How India’s Women Are Fighting Air Pollution — And The Patriarchy

India is one of the world's worst countries for air pollution, with women more likely to be affected by the problem than men. Now, experts and activists are fighting to reframe pollution as a gendered health crisis.

A woman walking through dense fog in New Delhi

*Saumya Kalia

MUMBAI In New Delhi, a city that has topped urban air-pollution charts in recent years, Shakuntala describes a discomfort that has become too familiar. Surrounded by bricks and austere buildings, she tells an interviewer: "The eyes burn and it becomes difficult to breathe". She is referring to the noxious fumes she routinely breathes as a construction worker.

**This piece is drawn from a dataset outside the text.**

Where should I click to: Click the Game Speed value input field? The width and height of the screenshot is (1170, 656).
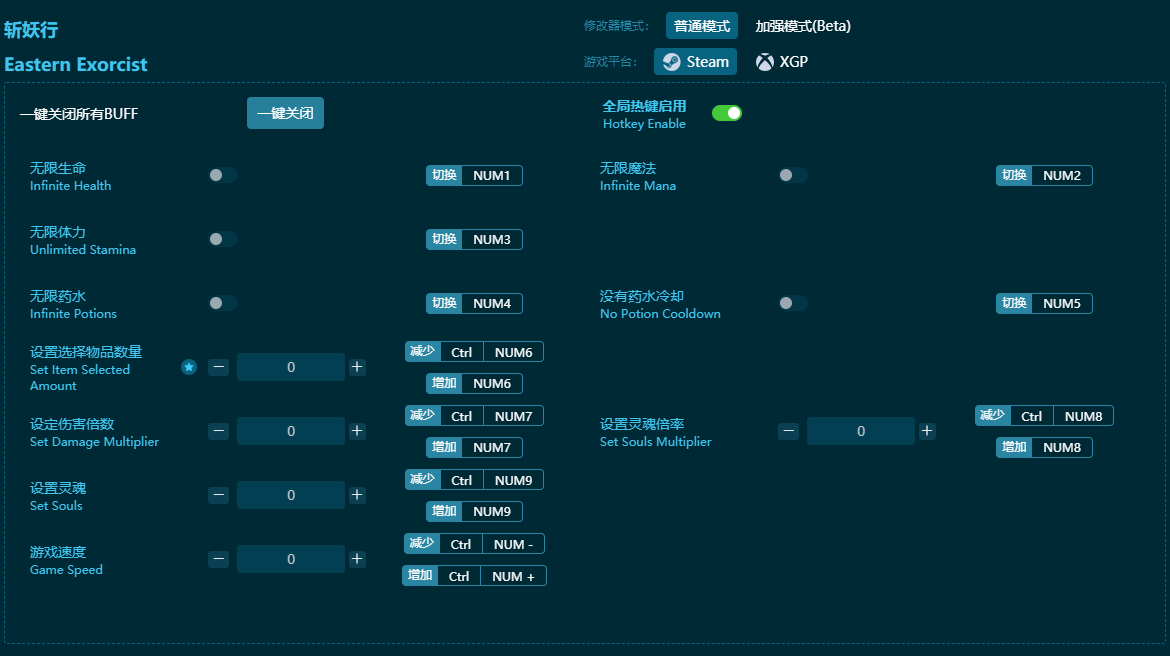[291, 559]
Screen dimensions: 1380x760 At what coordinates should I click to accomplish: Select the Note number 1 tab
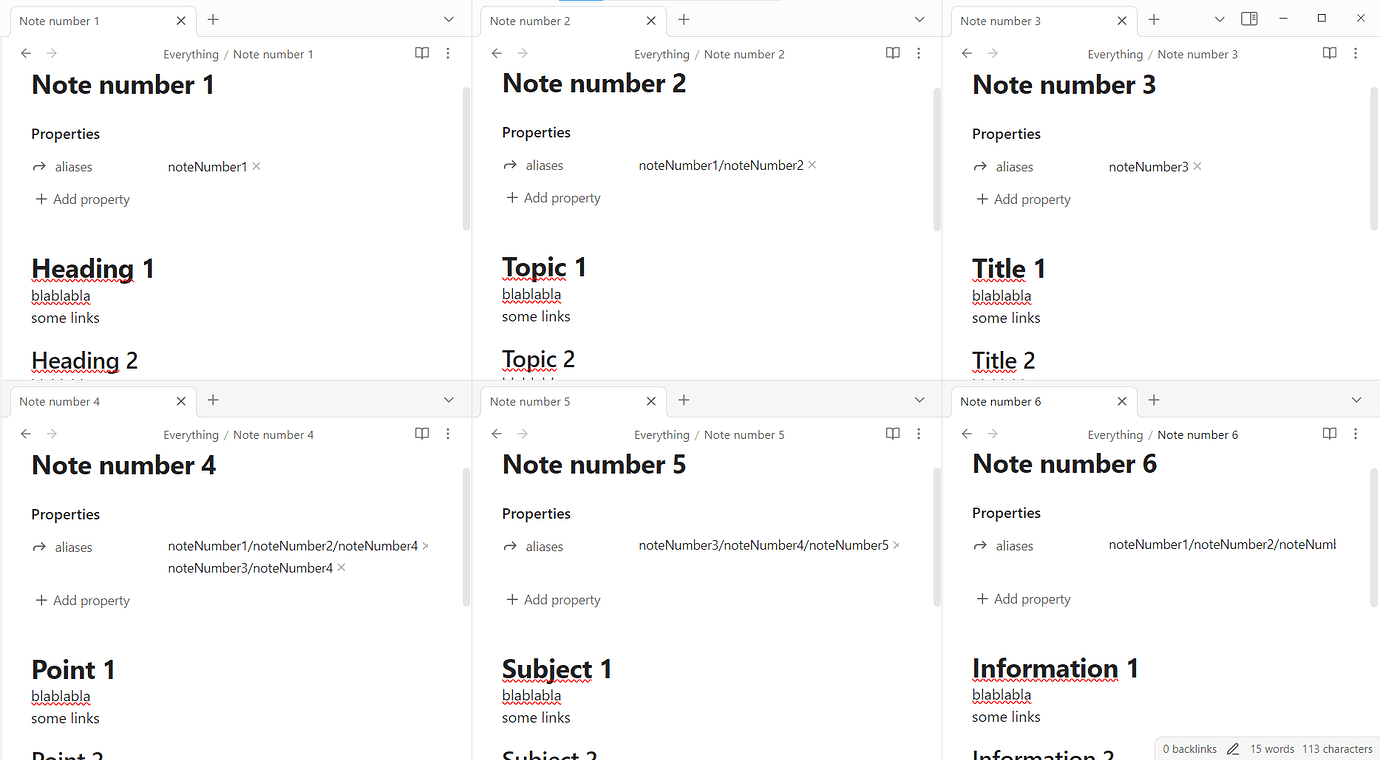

Like Shakuntala, women’s experiences of polluted air fill every corner of their lives – inside homes, in parks and markets, on the way to work. Ambient air in most districts in India has never been worse than it is today. As many as 1.67 million people in the country die prematurely due to polluted air. It is India’s second largest health risk after malnutrition.

This risk of exposure to air pollution is compounded for women. Their experiences of toxic air are more frequent and often more hazardous. Yet “policies around air quality have not yet adequately taken into account gender or other factors that might influence people’s health,” Pallavi Pant, a senior scientist at the Health Effects Institute, a nonprofit in the U.S., told The Wire Science.

“It’s unacceptable that the biggest burden [rests on] those who can least bear it,” Sherebanu Frosh, an activist, added. People like her are building a unique resistance within India.